The Judicial Council did not comment on the merits of the resolution passed by the Western Jurisdiction for technical/process reasons. They did, however, issue the following commentary:
The focus of the Bishop’s decision of law is upon the statement in the portion of the 2012 Discipline(p. 103), which states that the Social Principles are “not to be considered church law” but rather “are a prayerful and thoughtful effort on the part of the General Conference to speak to the human issues in the contemporary world from a sound biblical and theological foundation…” While it may be regrettable if any United Methodist individual or body were to choose to ignore some portion of the General Conference’s summons to “prayerful and thoughtful” consideration of important public issues, such an action is not in itself a violation of church law…
Okay. So the Bishop said the Social Principles are not church law, and the Judicial Council agreed and said that ignoring the Social Principles is not a violation of church law. Interesting. But like the TV informercials say: but wait, there’s more!
In Decision 833, the Judicial Council did find that some matters in the Social Principles may have the force of law.
Wait, what? May have the force of law? So are the Social Principles Law (meaning mandatory for United Methodists) or not?
Yes, they are church law. Well, one of them is.
Some review is in order. At the 1996 General Conference, five different petitions were submitted hoping to declare the Social Principles as church law. They were all voted down. Then in 1998, in JC833, the Judicial Council overturned the five-time repeated vote of General Conference and said that, actually, the Social Principles were church law (note: these are quotes from the 1998 verdict, not the 2013 one)
Under ¶ 15, the General Conference has the authority to speak on connectional matters, and, when this authority results in a legislative enactment stated in mandatory language, it is the law of the church, notwithstanding its placement in theDiscipline…

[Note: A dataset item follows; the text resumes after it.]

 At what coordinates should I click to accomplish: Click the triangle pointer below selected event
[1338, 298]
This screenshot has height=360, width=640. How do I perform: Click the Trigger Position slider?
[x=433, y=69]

…The prohibitive statement in ¶ 65.C of the 1996 Discipline: “Ceremonies that celebrate homosexual unions shall not be conducted by our ministers and shall not be conducted in our churches,” has the effect of church law, notwithstanding its placement in ¶ 65.C and, therefore, governs the conduct of the ministerial office.
While that seems pretty clear that the JC in 1998 saw the Social Principles as church law, the closing paragraph of this decision shows what’s really at stake in this decision:
The request from the Illinois Great Rivers Annual Conference for a declaratory decision on whether the Social Principles are to be understood as law for United Methodists and the relationship between the Social Principles and chargeable offense, the council is unable to render a definitive decision on all of the specific provisions of the paragraphs under the section designated as Social Principles without a reference to a specific paragraph. This is especially true when the request includes relating these matters to chargeable offenses.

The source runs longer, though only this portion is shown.